インド音楽におけるタブラとシタールの指定方法
インド古典音楽は、その複雑なリズム体系と旋律構造において、タブラとシタールという二つの楽器が中心的な役割を果たします。これらの楽器の演奏は、単に音を奏でるだけでなく、高度な技術と深い理解に基づいた「指定」によって成り立っています。本稿では、タブラとシタールがインド音楽においてどのように指定され、演奏されるのか、その詳細について掘り下げていきます。
タブラの指定方法
タブラは、左右一対の太鼓からなる打楽器であり、その演奏は極めて多様な音色とリズムパターンを生み出します。タブラの指定は、主に「タール」と呼ばれるリズムサイクルと、奏者が即興で繰り広げる「リャー」と呼ばれる即興演奏に大別されます。
タール(Rhythm Cycle)
タールは、インド古典音楽におけるリズムの基本単位であり、一定の拍数とアクセントの配置によって構成される循環的なリズムパターンです。タブラ奏者は、このタールを正確に理解し、それを基盤として演奏します。

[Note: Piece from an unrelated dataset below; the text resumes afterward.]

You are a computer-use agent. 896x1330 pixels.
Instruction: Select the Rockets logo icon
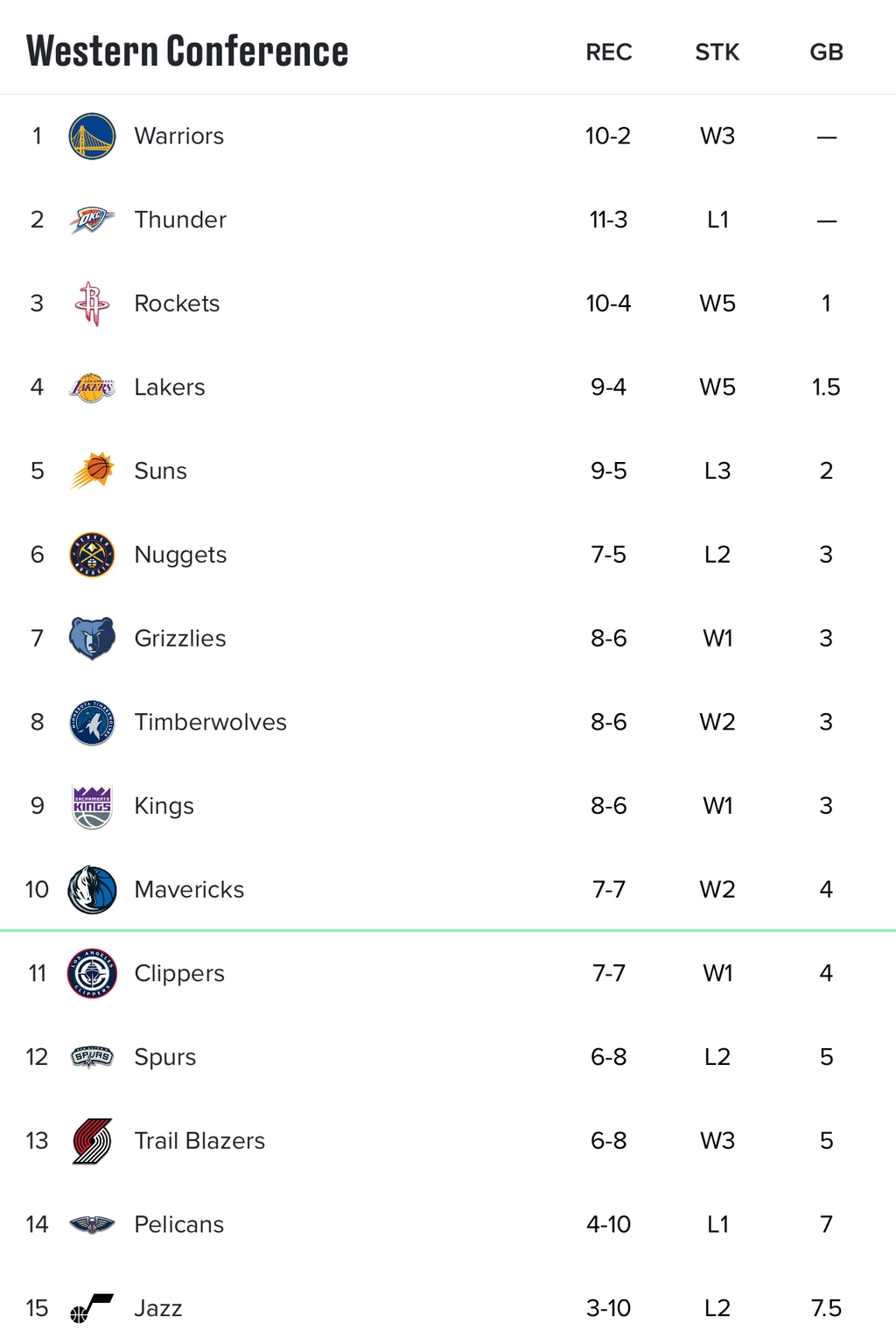click(x=92, y=304)
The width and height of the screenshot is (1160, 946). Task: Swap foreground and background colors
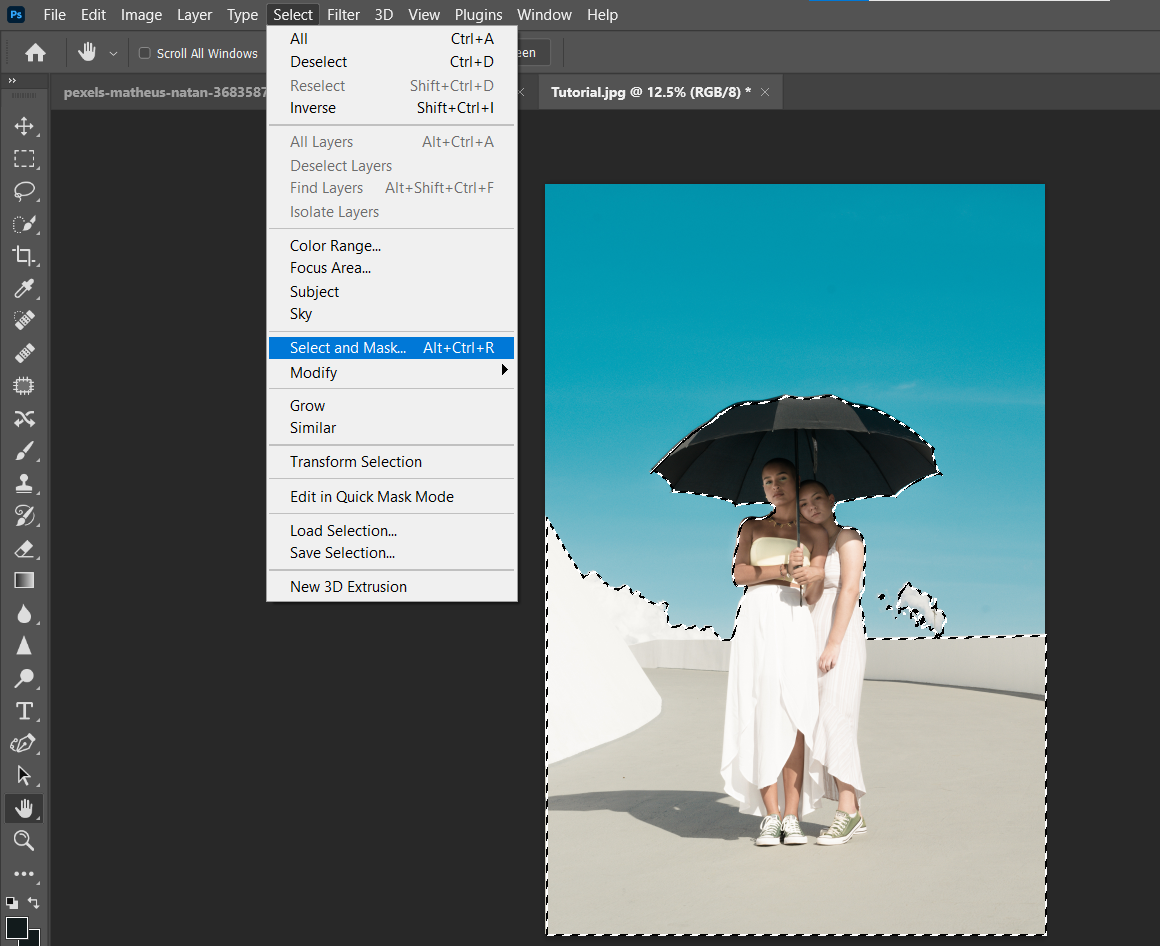point(33,903)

* **タールの種類:** ヒンドゥスターニー音楽(北インド古典音楽)とカルナータカ音楽(南インド古典音楽)では、それぞれ異なるタール体系が存在します。ヒンドゥスターニー音楽では、「ダーデュラー」「テータール」「イーカール」「ジュマーラ」などが代表的です。カルナータカ音楽では、「アーディ・ターラム」「ルーパカ・ターラム」「アータ・ターラム」などが知られています。

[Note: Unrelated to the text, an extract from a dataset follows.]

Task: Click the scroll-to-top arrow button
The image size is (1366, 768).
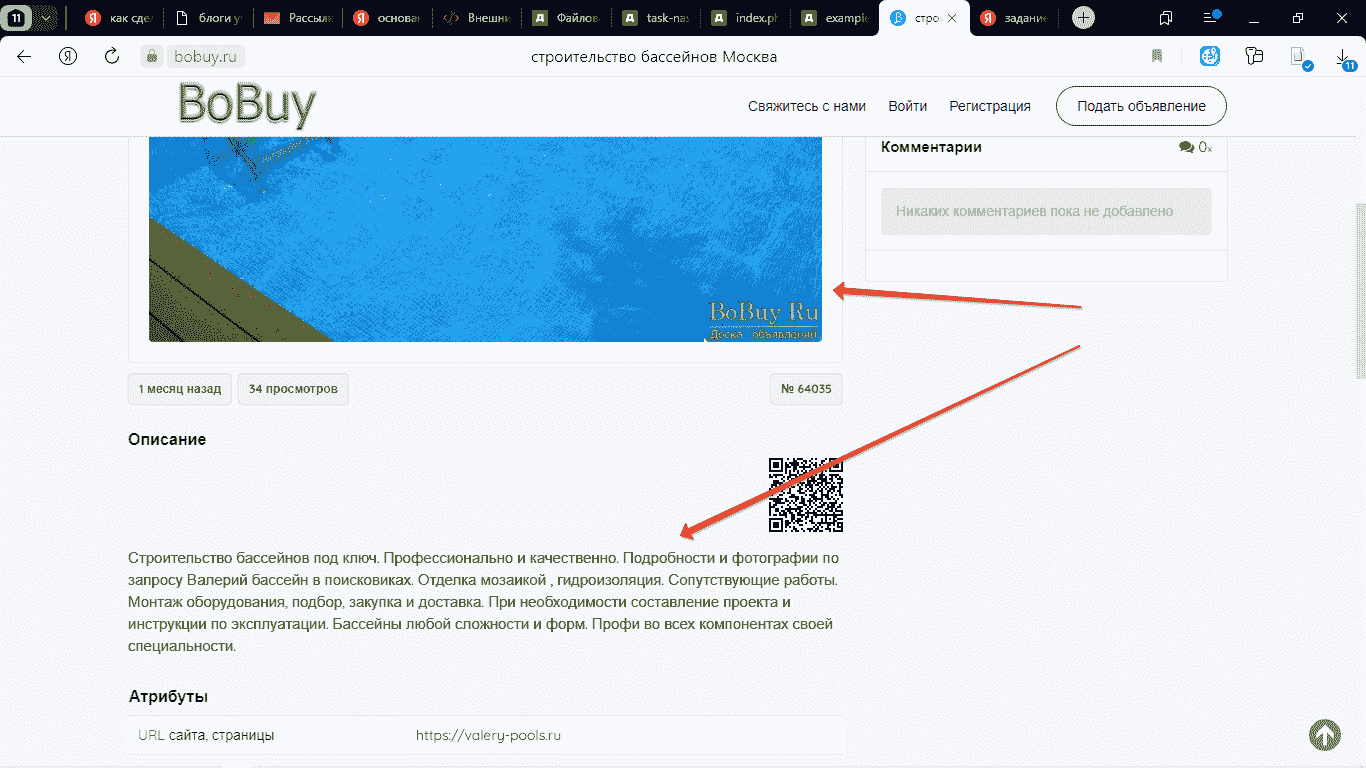Action: coord(1325,735)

* **タールの構成:** 各タールは、特定の拍数(カーラ)を持ち、その拍のそれぞれにアクセント(グール)や休止(カーリ)が割り当てられています。例えば、「テータール」は16拍で構成され、4拍ごとにアクセントが置かれ、5拍目と13拍目に休止があります。
* **タールでの演奏:** タブラ奏者は、タールの構造を頭の中で完全に把握し、その拍に沿って「ボウル」と呼ばれるタブラの叩き方と、「ボール」と呼ばれる音の響きを組み合わせて、タールの形を表現します。タールの最初の拍(サム)は特に重要視され、力強く叩かれることが一般的です。
* **タールの展開:** 演奏が進むにつれて、タブラ奏者はタールを様々な速さ(ライ)で演奏したり、タールの拍を分割したり、倍にしたりといった変化を加えます。これにより、音楽にダイナミズムと複雑さが生まれます。
リャー(Improvisation)
リャーは、タブラ奏者がタールを基盤としながらも、その枠組みの中で自由な発想に基づいて即興でリズムパターンを創造する演奏形式です。これはタブラ奏者の技術と創造性を最も顕著に示す部分です。
* **タールとリャーの連携:** リャーは、タールの構造から逸脱するものではなく、タールの拍数とアクセントを尊重しながら、その中に様々なリズムの装飾や複雑なパターンを織り交ぜていきます。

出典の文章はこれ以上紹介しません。